## Work instructions:
Leaving out all pictures, repeat exactly the lines from the one that holds "Where should I" to the last line of the entries below.

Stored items
##############################
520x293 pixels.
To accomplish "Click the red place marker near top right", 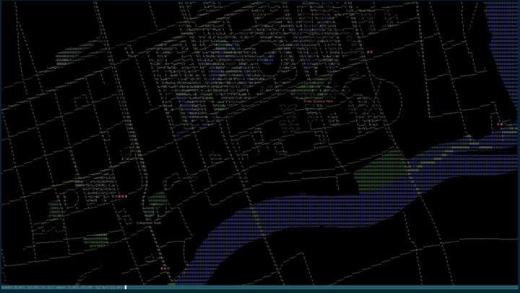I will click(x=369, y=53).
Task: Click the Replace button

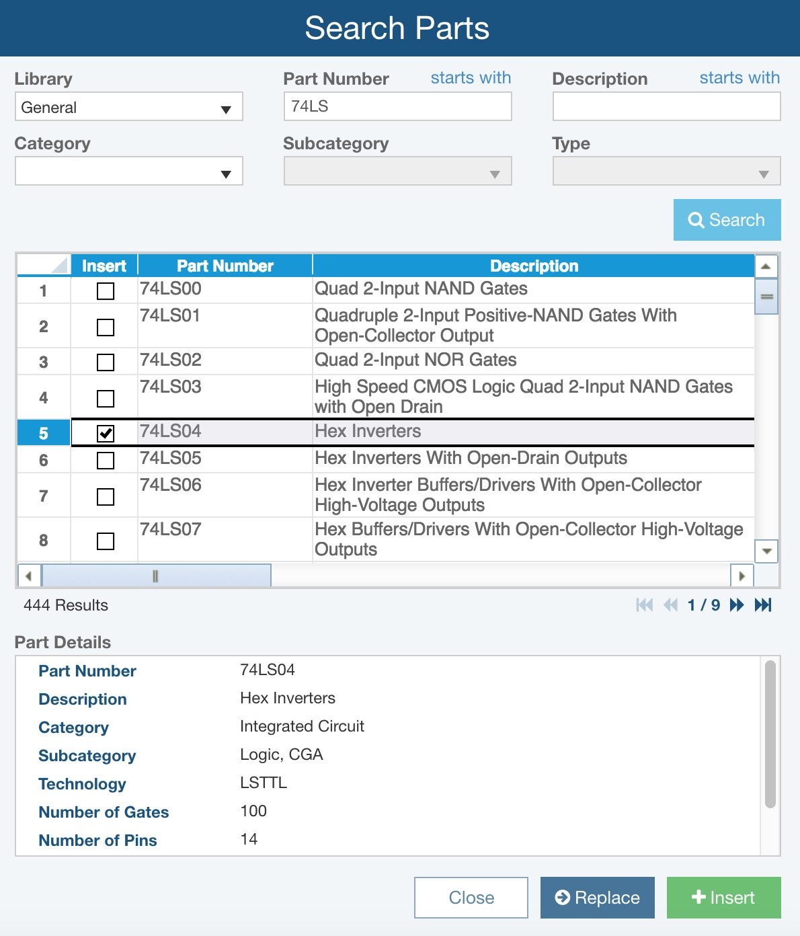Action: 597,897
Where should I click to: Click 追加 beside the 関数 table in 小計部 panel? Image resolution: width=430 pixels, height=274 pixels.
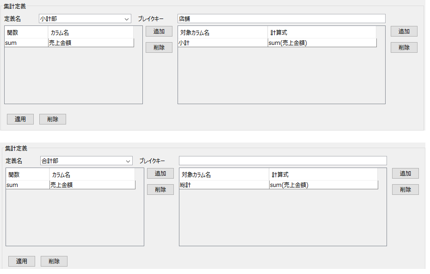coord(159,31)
##############################
## Task response:
Where should I click to: Click 追加 beside the 関数 table in 小計部 panel? Image resolution: width=430 pixels, height=274 pixels.
coord(159,31)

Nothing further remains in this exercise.